Security vendor Avast warned on Feb. 3 that it had found three popular apps in the Google Play Android apps store that were infecting users with adware.
A Google spokesperson confirmed to eWEEK Feb. 4 that all of the malicious apps identified in the Avast report had been suspended from Google Play.
"The apps analyzed by Avast were adware that led to some shady sites and offers," Avast malware analyst Nikolaos Chrysaidos, told eWEEK.
The fact that potentially malicious apps made it into the Google Play store means that the apps were able to get past Google's own security screening process. Adware does fall into somewhat of a gray zone, which is why the apps may have slipped through, Chrysaidos said.
The Google spokesperson explained that Google scans apps as they are uploaded to Google Play, running each app to detect and remove malware, spyware and Trojans from Google Play.
"As we discover new pieces of malware, our systems are able to go back through all of Google Play and remove any suspicious files from the store," the Google spokesperson explained to eWEEK. "From here, we can disable developer apps and accounts if they violate our terms and content policies."
Overall, the spokesperson noted that Google's goal is to provide people with an extra layer of protection while still maintaining Android's openness and developers' workflow. The spokesperson added that Google's techniques for protecting Google Play users continue to improve and are reflected in the low number of users who install potential malware from the Google Play Store.
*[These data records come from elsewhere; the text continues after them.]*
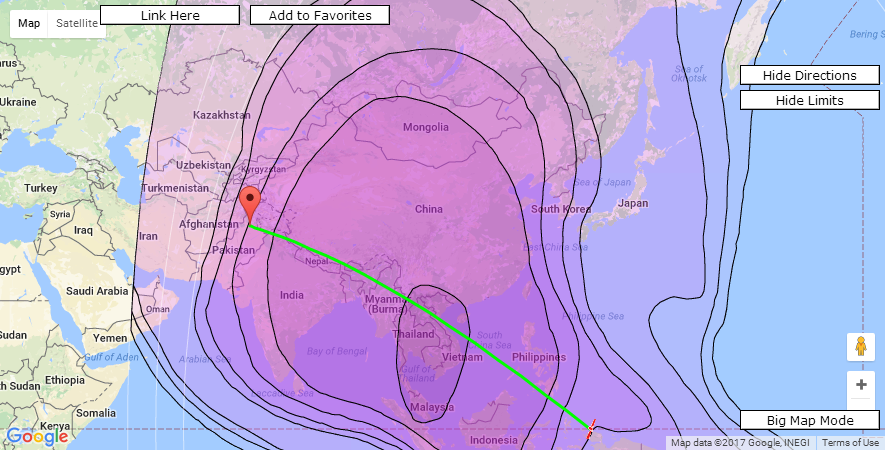Switch to Satellite view tab
The image size is (888, 452).
click(77, 23)
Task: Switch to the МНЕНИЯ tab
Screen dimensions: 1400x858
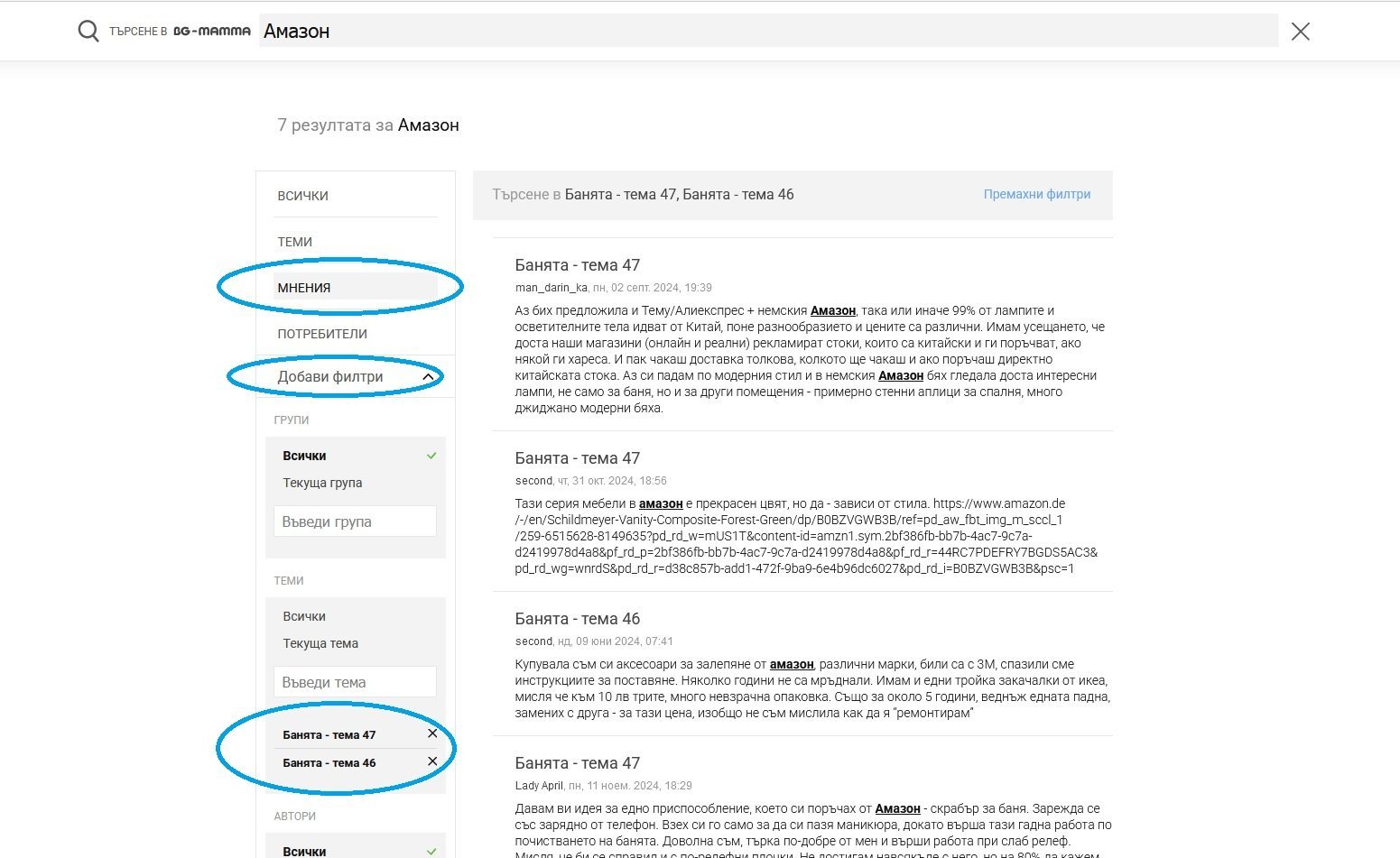Action: coord(304,288)
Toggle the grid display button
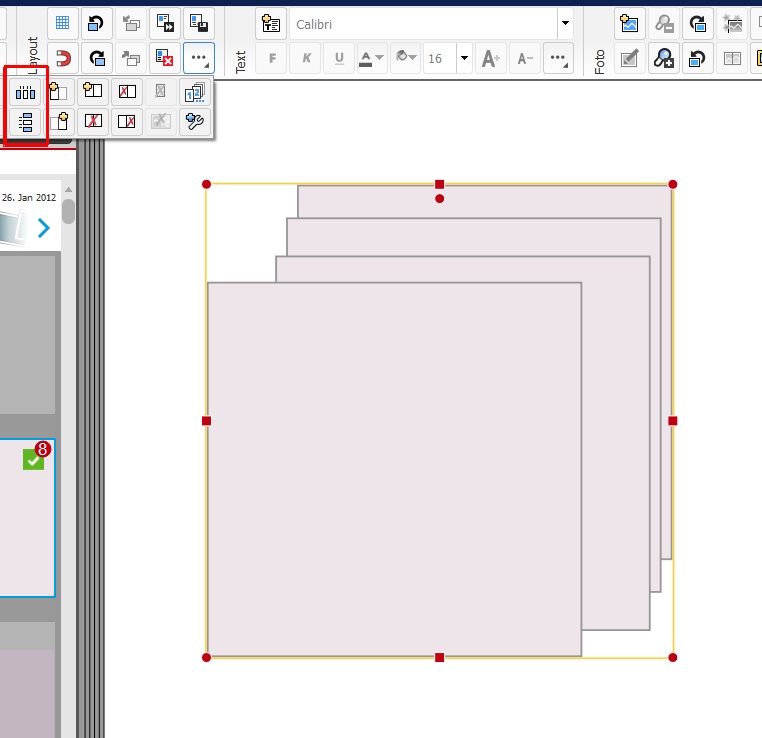The image size is (762, 738). (62, 23)
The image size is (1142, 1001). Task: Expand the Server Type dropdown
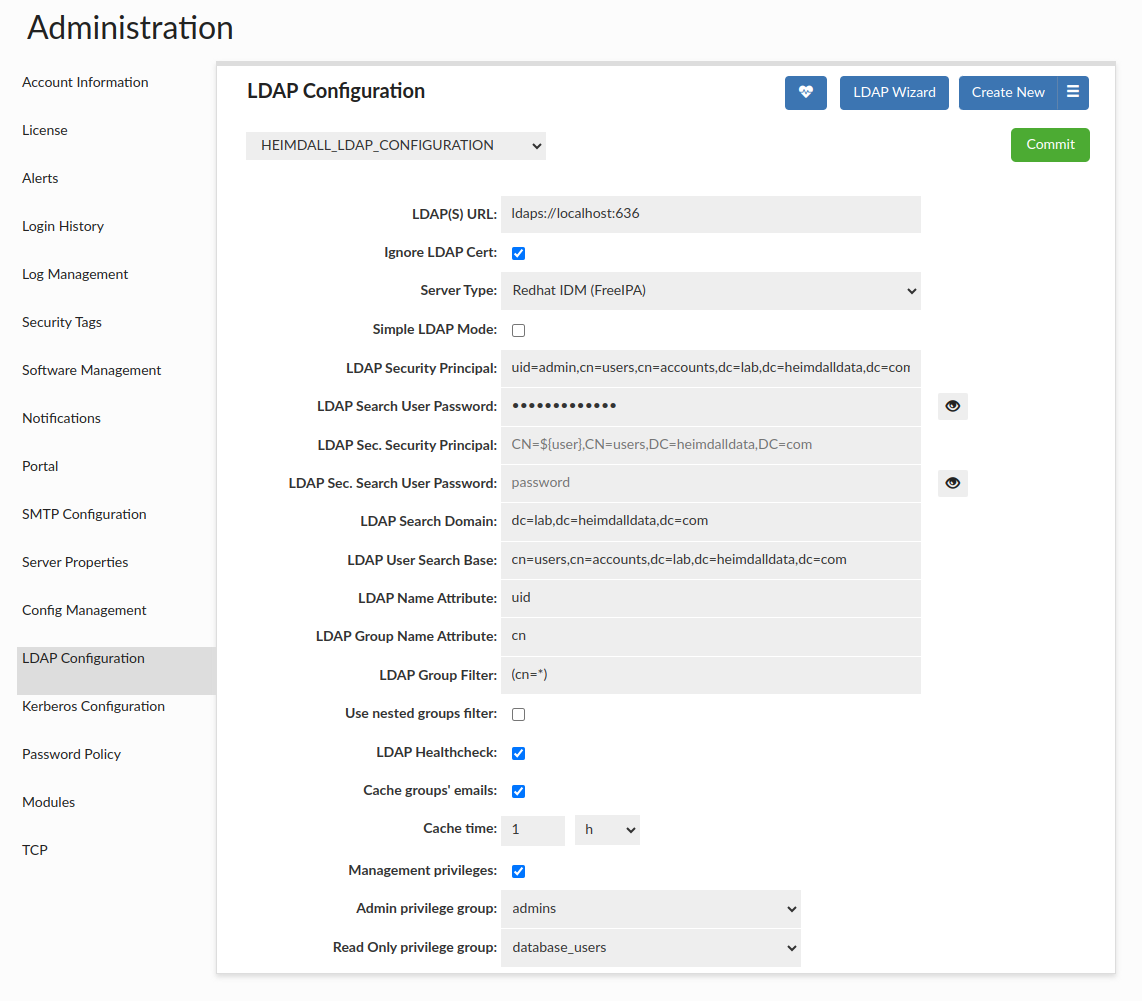click(x=710, y=291)
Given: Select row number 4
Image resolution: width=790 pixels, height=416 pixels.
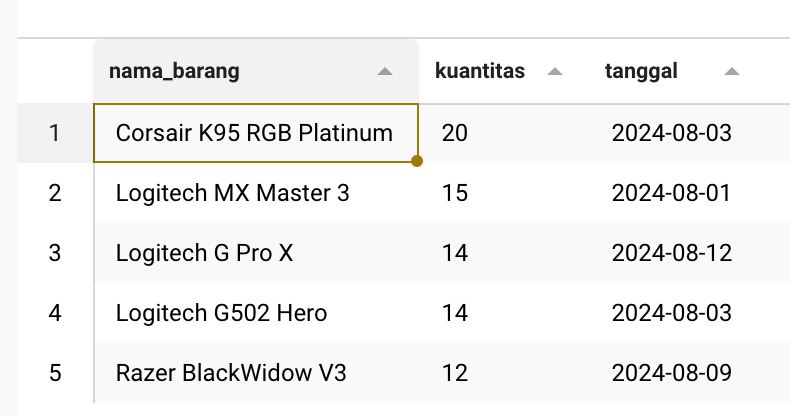Looking at the screenshot, I should (x=55, y=313).
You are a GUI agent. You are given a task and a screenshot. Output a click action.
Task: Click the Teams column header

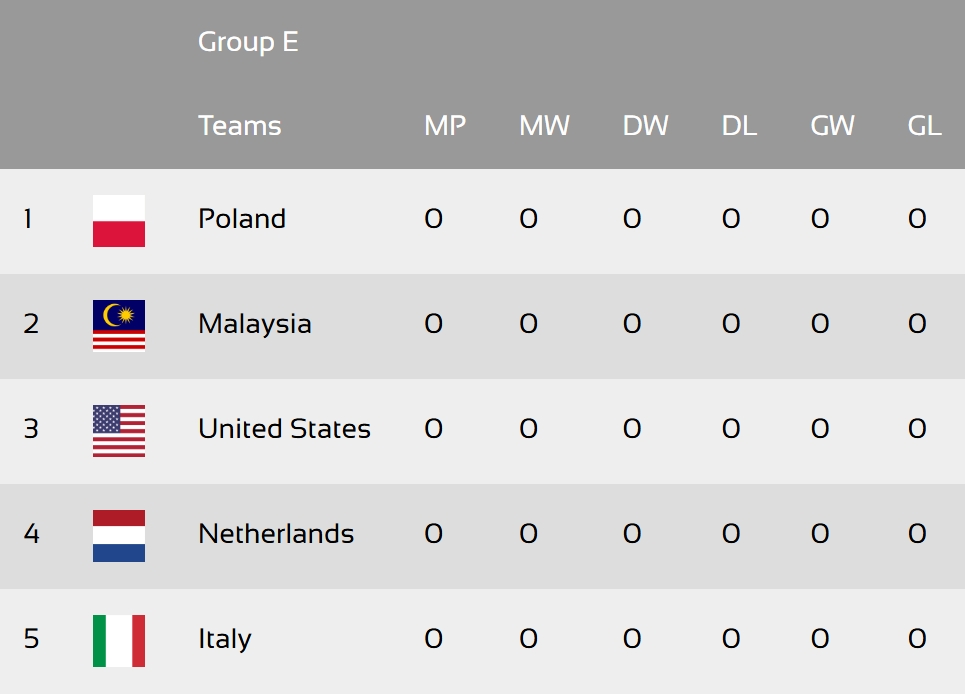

The newly removed apps all had some form of adware in them that could have been potentially malicious.
Many applications in the Google Play Store use advertisements to generate income for developers, explained Ryan Olson, Intelligence Director in Unit 42 at Palo Alto Networks. "The vast majority of these are not malicious, but occasionally an app abuses the system," Olson told eWEEK. "In this case, the ads were being displayed outside the application and anytime the user unlocked their device, which was especially annoying to users."
Though Google is scanning for potential risks, there are multiple challenges in properly identifying all potential situations.
Google has been doing a better job of scanning for malicious apps, but in all reality, it can be difficult to prove that malicious code even exists in an app at all, Greg Kazmierczak, CTO of Wave Systems explained.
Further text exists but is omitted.